There is a line from a newspaperman near the end of the classic Western film “The Man Who Shot Liberty Valance” about Jimmy Stewart’s character, Sen. Ransom Stoddard, that can surely be applied to Billy the Kid: “When the legend becomes fact, print the legend.” And in the modern world, we might also say, "Film the legend." It’s very hard to know today how much of the legend can be believed, not excluding the tale of his death as related above. It is based on Pat Garrett’s disputed account of the event.

In addition to all that has been written about Billy the Kid, there have been some 60 films that have either been about him or included him as one of the main characters, possibly more than any figure in American history. Aaron Copland even wrote a ballet about him in 1938. Actors who have portrayed Billy the Kid have included Roy Rogers, Paul Newman, Kris Kristofferson, Val Kilmer, Emilio Estevez, and many others. Few of the films about him have made much of his Irish roots or those of many of the other main figures in the “Lincoln County Wars” that figure so prominently in the "Billy the Kid" legend. “The Kid” was a 1st generation Irish-American and his legend is similar in many ways to various highwaymen of Irish history that are known as “rapparees.”

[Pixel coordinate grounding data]
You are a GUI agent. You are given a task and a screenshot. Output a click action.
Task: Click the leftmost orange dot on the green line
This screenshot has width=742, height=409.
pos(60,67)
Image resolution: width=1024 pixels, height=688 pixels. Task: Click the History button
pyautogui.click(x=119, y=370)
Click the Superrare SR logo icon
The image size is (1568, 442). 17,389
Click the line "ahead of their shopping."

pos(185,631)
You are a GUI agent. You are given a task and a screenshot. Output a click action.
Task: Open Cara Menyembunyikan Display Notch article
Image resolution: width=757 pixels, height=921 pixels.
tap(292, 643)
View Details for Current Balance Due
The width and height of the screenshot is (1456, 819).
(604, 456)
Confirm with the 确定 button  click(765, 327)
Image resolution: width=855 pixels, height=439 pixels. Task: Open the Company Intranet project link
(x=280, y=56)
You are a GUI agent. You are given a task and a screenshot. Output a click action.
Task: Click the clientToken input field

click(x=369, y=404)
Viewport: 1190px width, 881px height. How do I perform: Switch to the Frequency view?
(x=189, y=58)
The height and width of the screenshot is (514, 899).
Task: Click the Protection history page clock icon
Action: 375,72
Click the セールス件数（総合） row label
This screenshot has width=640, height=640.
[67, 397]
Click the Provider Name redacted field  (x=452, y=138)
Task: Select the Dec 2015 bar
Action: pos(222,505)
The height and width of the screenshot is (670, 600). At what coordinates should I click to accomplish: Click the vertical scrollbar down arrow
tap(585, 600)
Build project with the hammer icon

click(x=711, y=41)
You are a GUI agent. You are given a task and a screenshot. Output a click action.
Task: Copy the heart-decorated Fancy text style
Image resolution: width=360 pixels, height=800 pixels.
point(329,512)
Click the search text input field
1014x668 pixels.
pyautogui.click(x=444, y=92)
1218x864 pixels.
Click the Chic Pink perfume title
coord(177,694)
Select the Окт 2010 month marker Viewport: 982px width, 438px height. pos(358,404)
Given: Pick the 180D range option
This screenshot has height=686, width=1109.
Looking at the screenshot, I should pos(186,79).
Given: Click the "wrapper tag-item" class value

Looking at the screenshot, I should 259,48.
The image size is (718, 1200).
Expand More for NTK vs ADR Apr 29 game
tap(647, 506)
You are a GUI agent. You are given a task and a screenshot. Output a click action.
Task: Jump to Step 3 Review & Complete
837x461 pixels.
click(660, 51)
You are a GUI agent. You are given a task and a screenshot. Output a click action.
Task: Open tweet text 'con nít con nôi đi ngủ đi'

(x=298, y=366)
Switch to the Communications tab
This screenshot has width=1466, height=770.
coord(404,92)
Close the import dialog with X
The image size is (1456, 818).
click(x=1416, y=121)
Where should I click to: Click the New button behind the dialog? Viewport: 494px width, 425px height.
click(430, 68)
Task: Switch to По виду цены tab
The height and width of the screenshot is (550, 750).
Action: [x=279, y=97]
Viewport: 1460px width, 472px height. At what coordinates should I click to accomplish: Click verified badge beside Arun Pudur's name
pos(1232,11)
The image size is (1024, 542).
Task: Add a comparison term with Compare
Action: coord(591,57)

# About this task:
In the text on Billy the Kid:
(a) Which Western film contains the line "When the legend becomes fact, print the legend"?
(b) In what year did Aaron Copland write a ballet about Billy the Kid?
(c) What are the highwaymen of Irish history called whom his legend resembles?

# Finished exercise:
(a) "The Man Who Shot Liberty Valance"
(b) 1938
(c) Rapparees